---- DATA SHOWN

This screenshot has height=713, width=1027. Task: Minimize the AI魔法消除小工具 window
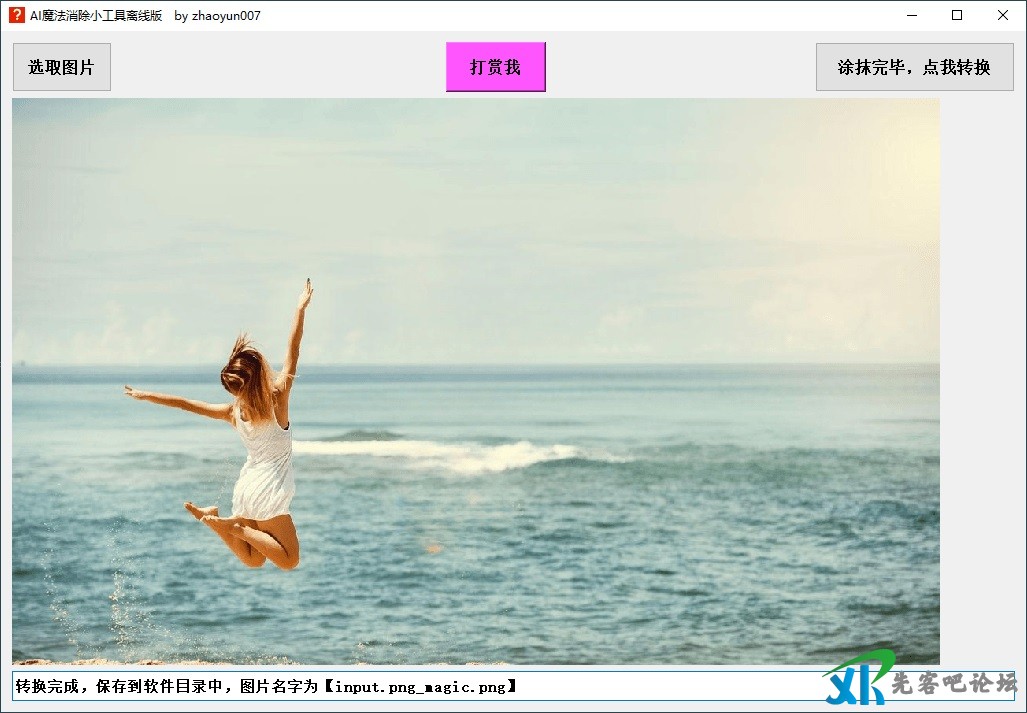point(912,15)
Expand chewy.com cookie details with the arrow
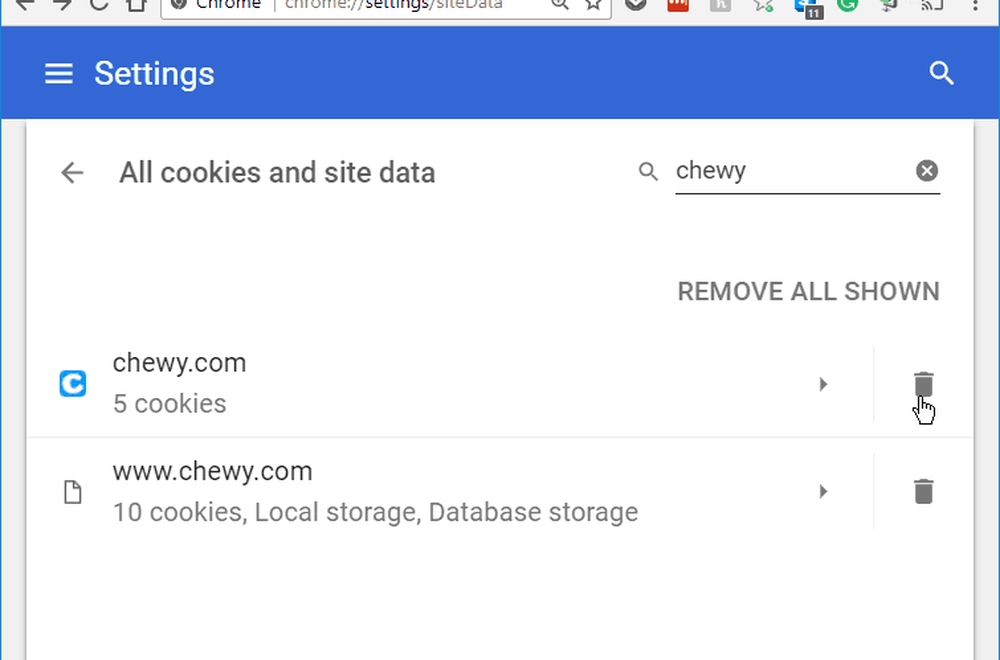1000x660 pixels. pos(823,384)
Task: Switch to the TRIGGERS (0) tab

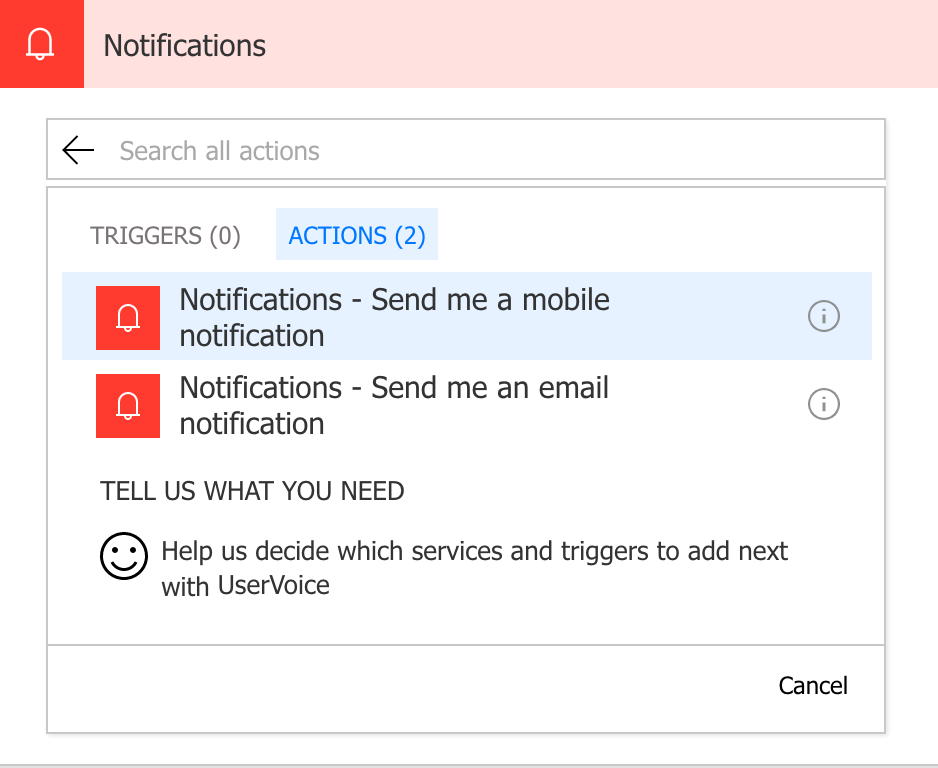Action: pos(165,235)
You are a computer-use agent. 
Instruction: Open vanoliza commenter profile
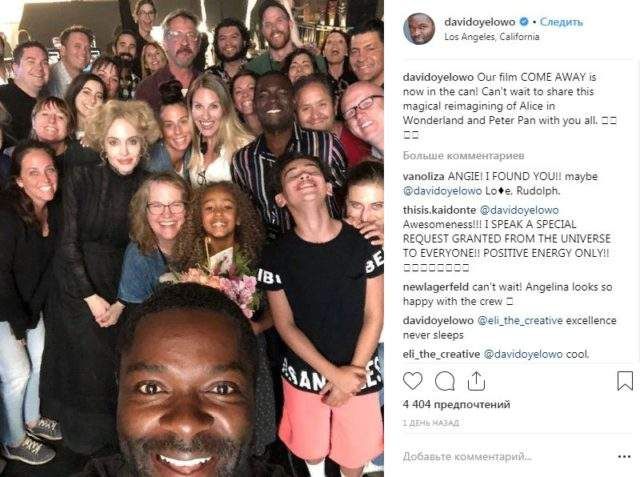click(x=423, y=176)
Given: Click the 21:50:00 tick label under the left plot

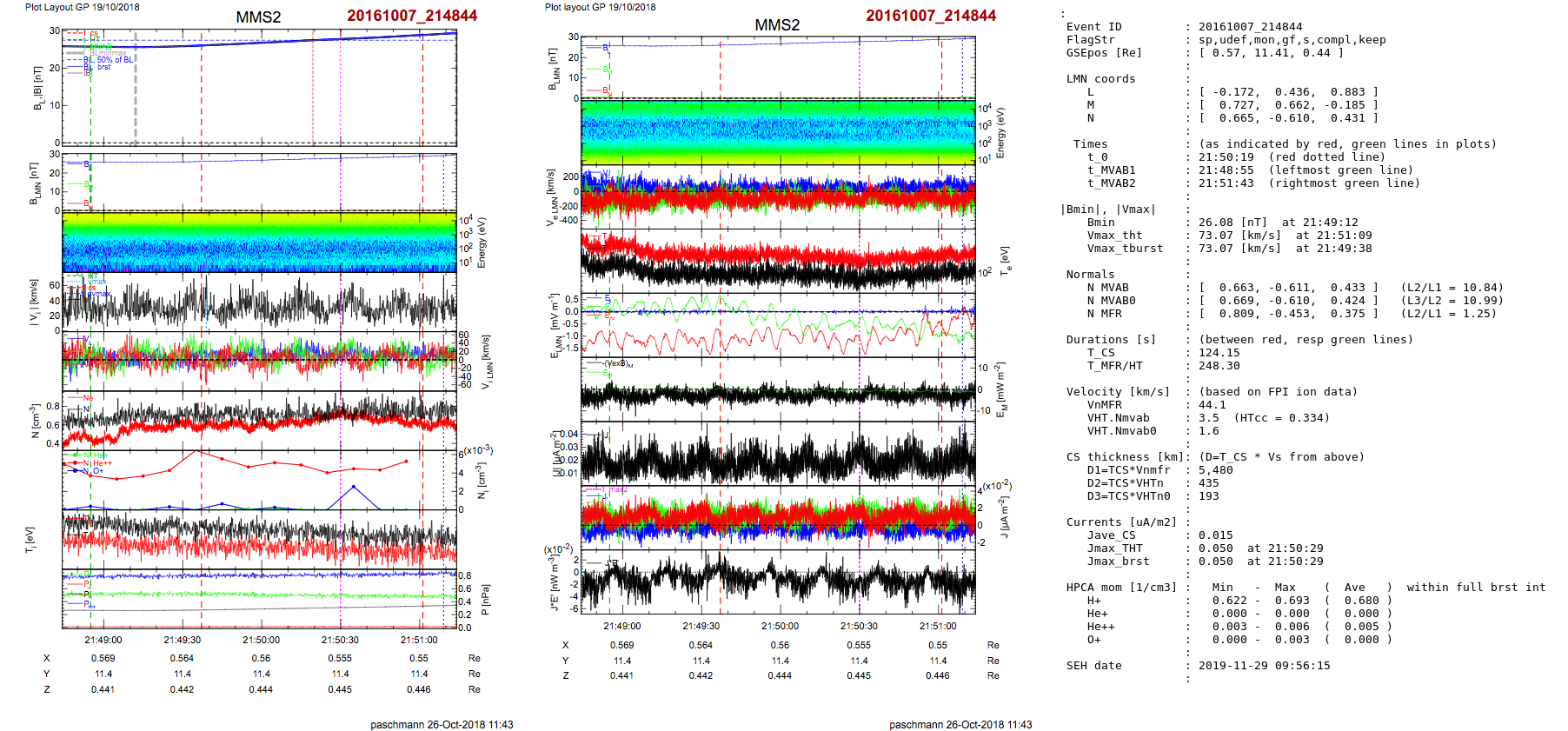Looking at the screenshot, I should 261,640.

--------

■ **TASK INSTRUCTIONS**
A verbatim copy of every record above is required, with all pictures omitted.

■ **YOUR RESPONSE**
This screenshot has height=713, width=1027. Task: Minimize the AI魔法消除小工具 window
point(912,15)
Expand chewy.com cookie details with the arrow
1000x660 pixels. pos(823,384)
Task: Switch to the TRIGGERS (0) tab

Action: pos(165,235)
You are a computer-use agent. 
Instruction: Open vanoliza commenter profile
click(x=423, y=176)
Given: Click the 21:50:00 tick label under the left plot

Looking at the screenshot, I should 261,640.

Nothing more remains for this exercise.